The first and most obvious comparison to be made regarding We Happy Few is undoubtedly one to Bioshock.
While there are a few sensibilities present that echo other games in feel or motif, there is a seriously unsettling feeling around this alternate England that it wouldn’t be surprising to find that somewhere on this mass of land, there was a lighthouse.
It isn’t hard to suppose that there’s an influence at play, though neither does the game style itself a successor or answer to Irrational’s series.
With the game now available in a preview state, across Xbox One, Steam Early Access and GOG Games in Development, We Happy Few is expected to be a conversation point from now until Compulsion Games complete development.
Aside from the tone, it’s the contraptions of the world that mirror the technological progression of that other series, the allusions to an apparent panacea in Joy, and over-nuanced characters that blend pantomime and violence as readily as the all-too-unhinged denizens of Rapture and Columbia.
The machines follow the way of vacuum tubes and pneumatic delivery, mirroring the interface of a microfiche reader. We are not so happily introduced to a magic pill box on the back of learning something more about our main character, and presented with a choice that mightn’t be, then taken on a tour of the background events in even this corner of the game world.
All characters seem to don faces, pop pills that bring out a five-star smile on their face, and generally do a rousing revue reminiscent somewhere between A Clockwork Orange and the partygoers in Eyes Wide Shut. It all gets a little bit bloody as the prologue draws on.
There is so much more at play in this setting than a mimic of Bioshock though, and even the short prologue brings that in well. As a preview (or alpha, if you will), only a small amount of the story is offered, but you will be introduced to the main character, Arthur Hastings.
Arthur begins at his desk, working, where he has the power to approve or redact a newspaper article, changing the historical narrative to suit the powers that be. Yes as we begin, he is that most powerful of autocrats – an Editor.
Once the prologue is over, players are put inside a safehouse in a remote part of the country, that may or may not be an island. This is where the survival and exploration elements of the game come into play, with some problem solving and quests present.

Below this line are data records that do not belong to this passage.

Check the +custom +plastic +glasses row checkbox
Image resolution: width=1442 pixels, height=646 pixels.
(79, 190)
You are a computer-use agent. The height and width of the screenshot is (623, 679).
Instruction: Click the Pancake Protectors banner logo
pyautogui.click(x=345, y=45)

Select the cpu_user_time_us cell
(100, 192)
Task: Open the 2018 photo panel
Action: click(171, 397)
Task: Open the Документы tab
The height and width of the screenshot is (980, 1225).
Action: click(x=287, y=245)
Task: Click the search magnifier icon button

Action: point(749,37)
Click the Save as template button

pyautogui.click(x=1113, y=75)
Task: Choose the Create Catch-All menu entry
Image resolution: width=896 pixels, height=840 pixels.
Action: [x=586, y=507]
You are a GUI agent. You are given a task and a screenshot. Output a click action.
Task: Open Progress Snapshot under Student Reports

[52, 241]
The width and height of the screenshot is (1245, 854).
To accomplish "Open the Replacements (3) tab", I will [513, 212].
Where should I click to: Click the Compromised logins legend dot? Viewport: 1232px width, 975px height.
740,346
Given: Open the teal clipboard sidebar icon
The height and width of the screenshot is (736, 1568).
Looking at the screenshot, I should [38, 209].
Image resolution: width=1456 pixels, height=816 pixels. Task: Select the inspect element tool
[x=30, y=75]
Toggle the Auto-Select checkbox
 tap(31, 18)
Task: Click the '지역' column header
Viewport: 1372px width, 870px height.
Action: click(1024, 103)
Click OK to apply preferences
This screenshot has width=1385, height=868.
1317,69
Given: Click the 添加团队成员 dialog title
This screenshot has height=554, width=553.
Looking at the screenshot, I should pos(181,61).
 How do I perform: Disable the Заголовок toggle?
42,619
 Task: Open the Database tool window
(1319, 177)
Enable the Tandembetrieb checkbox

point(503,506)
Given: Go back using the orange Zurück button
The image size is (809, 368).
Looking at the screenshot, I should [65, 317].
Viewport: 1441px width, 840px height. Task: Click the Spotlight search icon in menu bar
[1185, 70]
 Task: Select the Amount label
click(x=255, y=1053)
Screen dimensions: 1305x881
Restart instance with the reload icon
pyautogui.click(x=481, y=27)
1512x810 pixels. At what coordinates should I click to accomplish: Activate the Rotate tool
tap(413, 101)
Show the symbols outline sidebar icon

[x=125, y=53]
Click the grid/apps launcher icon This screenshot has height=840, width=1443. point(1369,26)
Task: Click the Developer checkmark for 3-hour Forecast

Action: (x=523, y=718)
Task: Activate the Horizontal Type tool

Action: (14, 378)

It’s in this where another similarity could be drawn, though less overt, between We Happy Few and Sir, You Are Being Hunted. The notes paired between the two aren’t played from the plot or even the motif apparent in the game, but in the feel that the environment creates.
That game has players exploring a generated english countryside, finding their way around each time to see how they fare. There are definitely elements of the survival genre, of a procedurally generated world, and even in the desolation found in the environment, all apparent in We Happy Few. That isn’t to say this is the source or that anyone at Compulsion Games was influenced, only that this feels comparable.
There’s already some depth in the crafting and exploration, with a lot of unknowns there and areas or quests still to be discovered. You shouldn’t expect the game’s story to move much further as the developers have indicated they expect the overall story will not be part of the Early Access version, and that it’s likely to stay in early access for the next six-to-twelve months.
Of course as an alpha, there are issues here and there, mostly in regards to audio cutting out or some textures seeming unfinished, but nothing that would stop you spending time with We Happy Few. As the second notable game to hit Xbox’s preview releases (the first being Ark: Survival Evolved), it will be curious to see if this becomes a trend, and hopefully improves the chances of games like this completing development.
What story it does already have is enough for now – enough to put the hooks in and give the world its character, without letting players know too much.
Where the game doesn’t have clear story in the exploration section of the game, it instead supplies attractions such as campfires or tiny settlements, and litters the countryside with places to explore and people to speak to – some of which might break the fourth wall.
As the screens show, it’s already looking picturesque in moments, and is embracing its own style. It will be interesting to see how these change as the game continues being developed, but the strong use of colour in environments already brings so much to the atmosphere, whether at night or day.
What else lies ahead for the game over the next two or three months is a matter for wild guesses or insider knowledge, but as far as an eerie England experience, We Happy Few ought to bring some Joy.